I can only speak of eggs from personal experience, but home-raised chickens/eggs (I can never remember which comes first) are definitely more attractive in the frying pan and more tasty than supermarket eggs.
“Calm” is the operative word here. In the feedlot we tried to keep life for the feeder steers boring boring boring. No excitement at all. even loading them on the truck we try to keep the steers from getting excited. Its all about the release of hormones (or whatever they are) into the meat.
A calm fat Steer is a tasty steer.
Shooting a moose is the same. If the moose just sees you the meat will be only fit (in my mind) for sausage and burgers. You want to shoot the moose dead so fast they don’t have the time to be surprised which will taint the meat.
I’ve heard that adrenaline will flavor meat, which I find plausible.
https://www.youtube.com/watch?v=5HLy27bK-wU
https://www.youtube.com/watch?v=5HLy27bK-wUI
I don’t get why this particular video won’t embed.
Synopsis: lifelong diet and end of life stress status appear to be the two key factors in taste. Seems logical.
In the past, I read a book about a chef, the first chapter was devoted to his obsession with feeding a pig during the last 6 months prior to harvesting, with a diet rich in herbs, and high protein gains. Then he fed raw shavings of belly fat to his best friends, so they could appreciate the incredible flavors.
I have previously posted about corn and soy bean fed deer tasting nearly identical to beef, while mountain deer, eating primarily acorns, are bitter and gamey.
The goats in the Dominican, forage on wild oregano their entire lives, and are one of the tastiest meats i have ever encountered.
The person who uploaded it to YouTube has the option to make the video unembeddable.
It’s said that torturing an animal before slaughtering makes the animal build up lactic acid that tenderizes the meat and makes it taste better. I wouldn’t know.
https://youtu.be/5HLy27bK-wU
My favorite Vegan rebuttal ever.
Which is completely counter to everything else which indicates that it releases cortisol, makes it tough and more gamey, sometimes even mushy from the abuse.
I feel like that’s more plausible than, “if you abuse it, it’s tender and delicious” as opposed to mushy and yuck.
I understand that this is a practice in various cultures around the world. Maybe I’m misinformed. But it’s been suggested that this is why God prohibited killing food animals by strangulation. I don’t know. I’ve never known anyone who tortured animals before slaughtering, so I wouldn’t know if it makes animals mushy, or stringy, or tender, or delicious.

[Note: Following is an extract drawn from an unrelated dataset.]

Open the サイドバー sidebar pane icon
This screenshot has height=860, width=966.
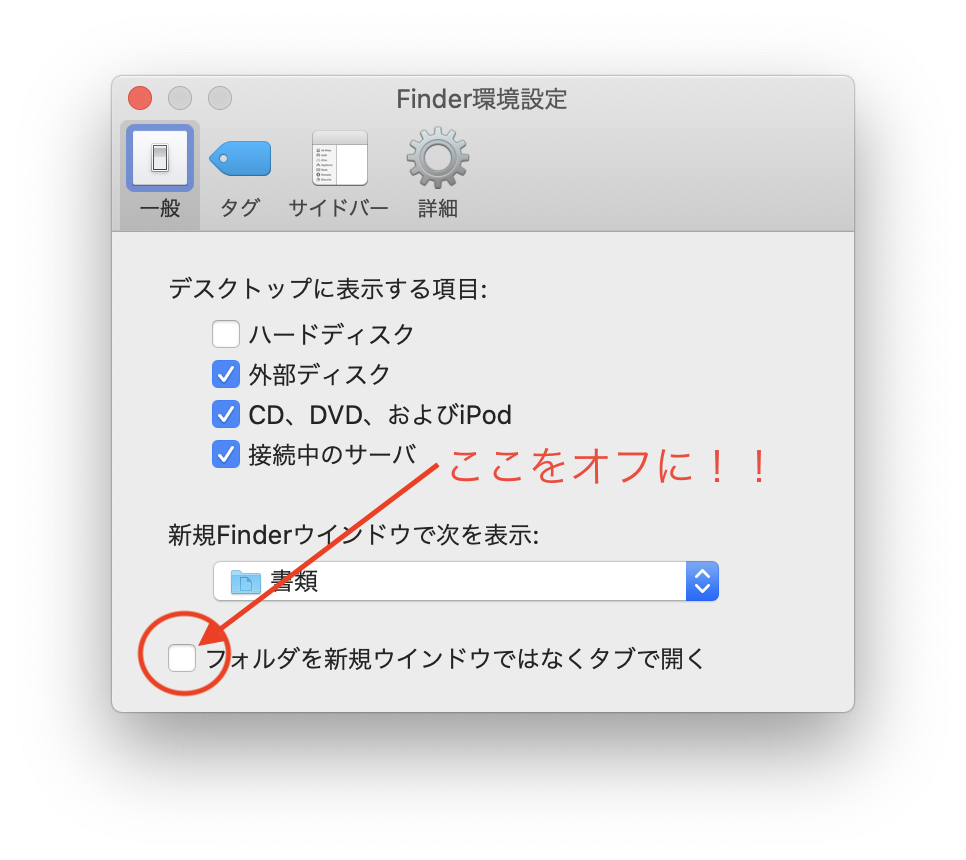coord(339,158)
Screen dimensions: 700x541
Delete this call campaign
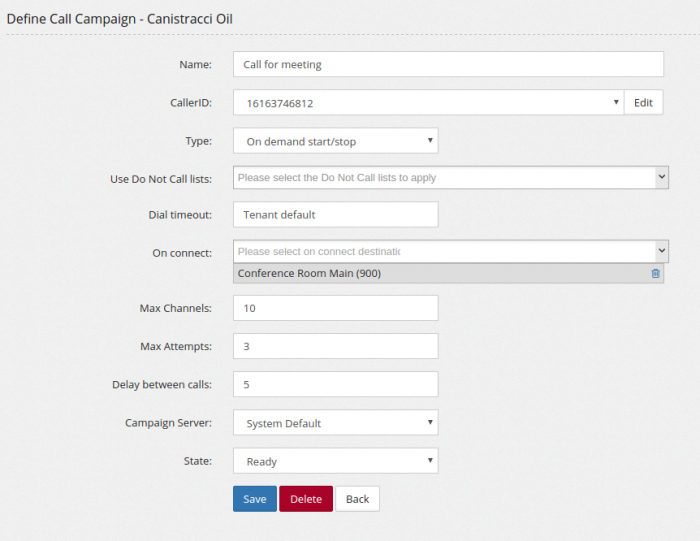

But I would certainly think that simply seeing a human being immediately before an immediate and swift death would do nothing to the meat. On the other hand, running an mile with an arrow in your lungs should certainly do it. Maybe any bow hunters can give an opinion, but I’ve never asked them this question.
A friend who raises Chickens gives my wife eggs that do indeed look different and taste better.
I am of the opinion that Trump priced beef , chicken and pork tastes much better and has a better texture than Biden priced beef, chicken, and pork. Maybe because the Trump priced stuff causes me less stress and cortisol when paying for it, so I am more relaxed eating it. I can also afford better cuts and grades of the Trump priced stuff, and can afford to wash down the Trump priced stuff with wine and beer.
I don’t know if animals can have spite but I know if it was me and they were doing that I’d be trying to make myself as disgusting as possible.
When we’re forced into eating Soylent Green I’ll know whose to avoid.
After you follow a deer for a mile as it bleeds out from a lousy shot you know in your heart its going to be time to make sausage and dog food. As my dad would say: “Wasted a tag”
There are hazards associated with free-range chickens.
It’s always bad taste to torture animals.
Bacon fat.
And cooking with juniper berries for venison.
This jives with my experience on the farm. We always let our cattle have as much space as was available and it was…college before I regularly ate store-bought beef. The taste difference was startling.
That might be mostly the differences of the type of cattle, and what they were being fed: grass vs grain, etc.